Role of nitric oxide and vasoactive intestinal polypeptide in vagally mediated relaxation of the gastric corpus in the anaesthetized ferret.

The roles of VIP and NO in vagally mediated relaxations of the gastric corpus were investigated in the anaesthetized ferret. Intracorpus pressure was recorded manometrically during electrical stimulation of the cervical vagus nerve in three groups of animals: one control group (n = 6), one group treated with an inhibitor of NO synthesis (NG-nitro-L-arginine methyl ester (L-NAME), 1.6 mg/kg); and a third group which had been immunized, prior to the experiment, with a VIP-thyroglobulin conjugate (25 nmol equivalent) in Freund's complete adjuvant. In control animals, following treatment with atropine (100 micrograms/kg), vagal stimulation resulted in a frequency dependent fall in intracorpus pressure with the maximum response at 5 Hz of 2.2 +/- 0.3 cm H2O. Two components of the response could be observed: an initial rapid fall over the first 10 s of stimulation followed by a slower decline over the remainder of the stimulation period.

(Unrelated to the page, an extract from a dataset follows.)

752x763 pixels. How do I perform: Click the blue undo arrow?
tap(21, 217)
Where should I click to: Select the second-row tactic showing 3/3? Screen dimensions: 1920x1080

In animals treated with L-NAME (n = 6) the initial rapid response was significantly reduced at all frequencies of stimulation (P < 0.05 - P < 0.005, Mann-Whitney U-test) leaving only the slower second component. In immunized animals (n = 6) the initial rapid response to vagal stimulation was not different from control but the slower second component was significantly reduced at 1 Hz (P < 0.005). We conclude that the response to vagal stimulation appears to consist of two components which can be differentiated using L-NAME and autoimmunization to VIP.